Excerpted text:
Ethan: I have. Last vestiges of the NRA attempting to be relevant? No end of foolishness when the gun advocates come out of the woodwork.

Phil: Some might say the same about those sanctuary cities you support for illegal immigrants.

Ethan: The difference, of course, is that the sanctuary cities I support actually make people safer. Fewer gun laws make us less safe.

Phil: Or, you might say, one is looking to protect a constitutional right and the other is looking to protect criminals.

Ethan: Or, you might say, one is looking to protect our inalienable rights to life, liberty and the pursuit of happiness (from anti-American laws that harm immigrants), and the other thinks the movie “Red Dawn” was a true story.

Phil: It seems a bit hypocritical of you to say that one legislative action attempting to buck federal laws is OK, and the other isn’t, don’t you think? Elected officials take an oath to uphold all the laws and the Constitution, not pick and choose.

Ethan: Truth be told, I have no problem with these elected officials speaking their foolishness out loud. That’s their right. And then it’s my right to ridicule them.

What the exercise asks:
In the dialogue between Ethan and Phil, what does Phil say elected officials take an oath to uphold?

Material:
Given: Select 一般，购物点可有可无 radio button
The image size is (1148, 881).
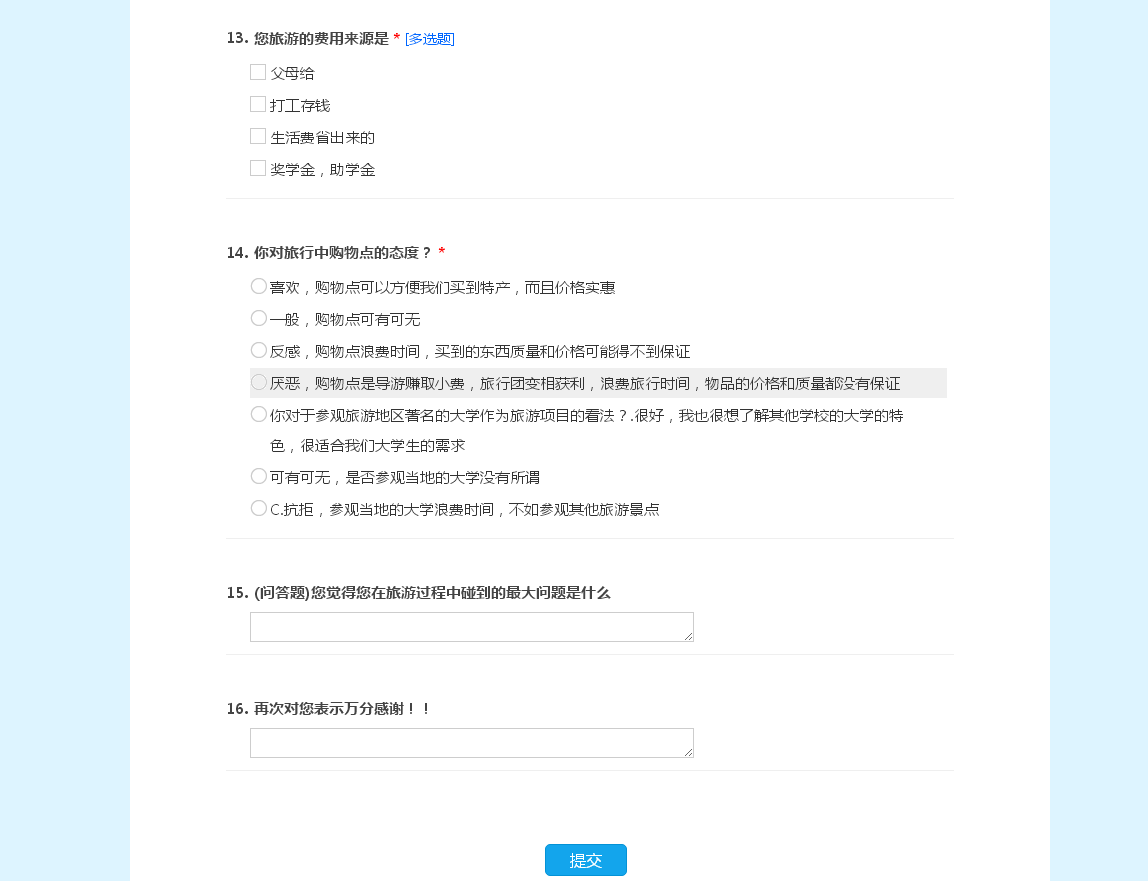Looking at the screenshot, I should point(258,319).
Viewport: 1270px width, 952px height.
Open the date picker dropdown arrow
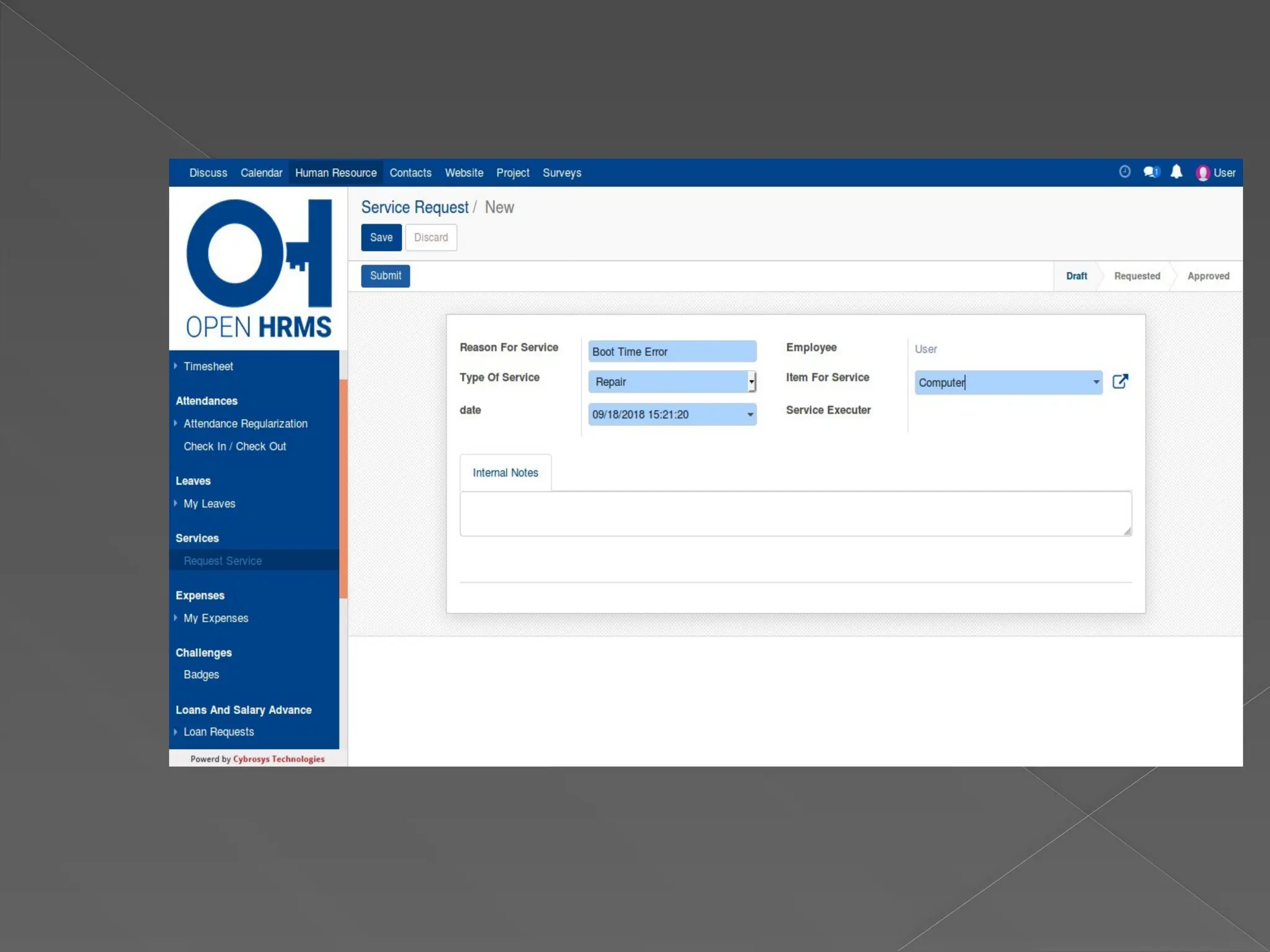click(x=750, y=415)
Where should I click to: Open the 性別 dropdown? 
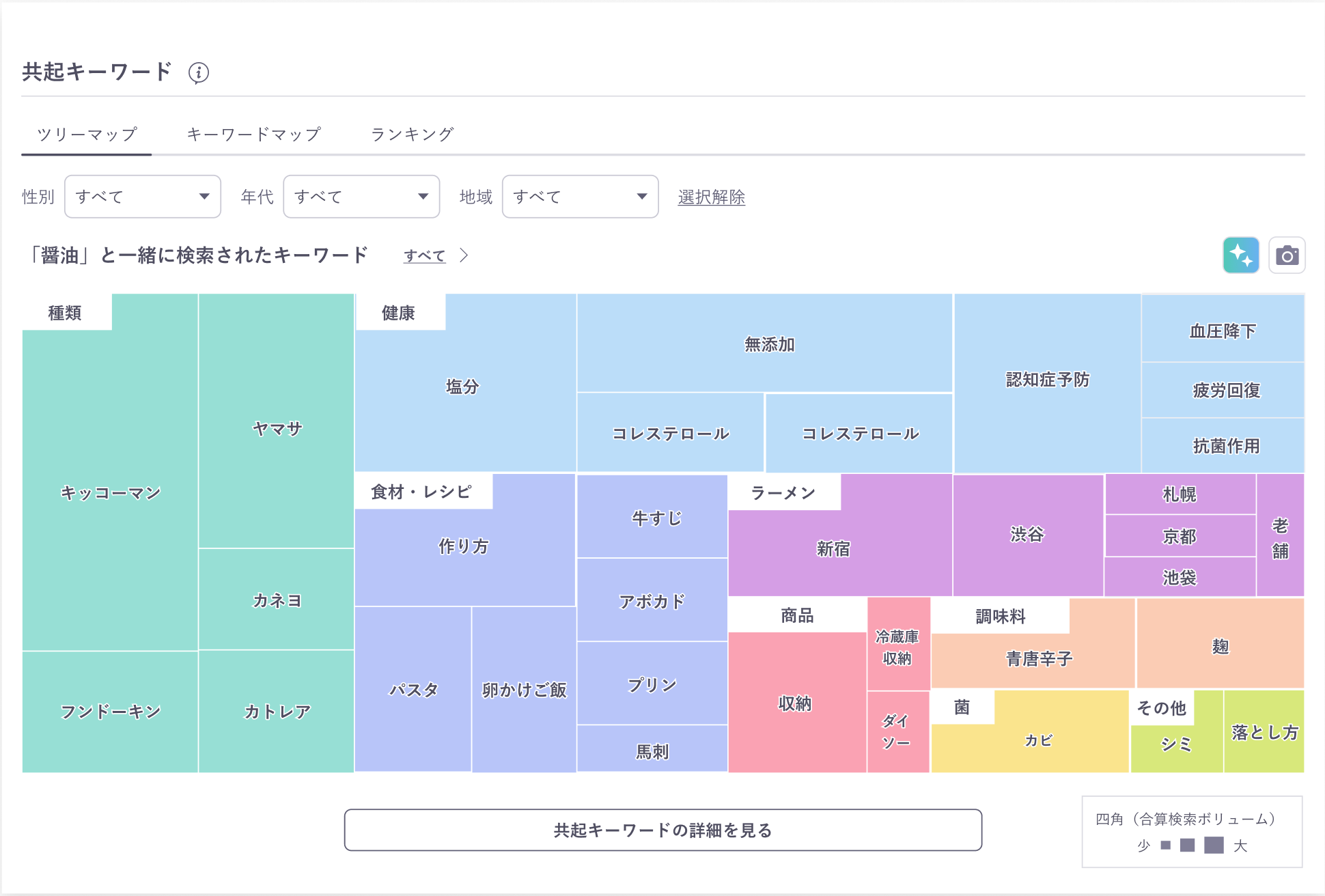(x=143, y=197)
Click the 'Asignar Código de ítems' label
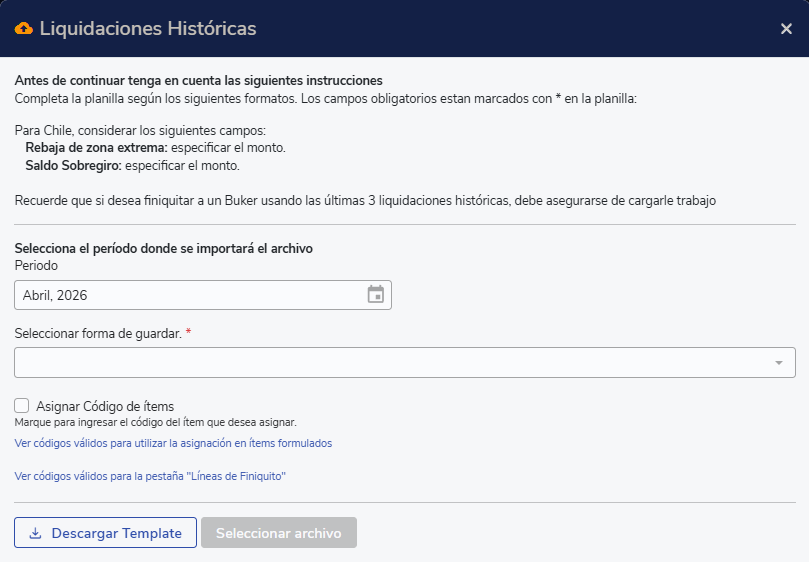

Result:
All the laws and the Constitution.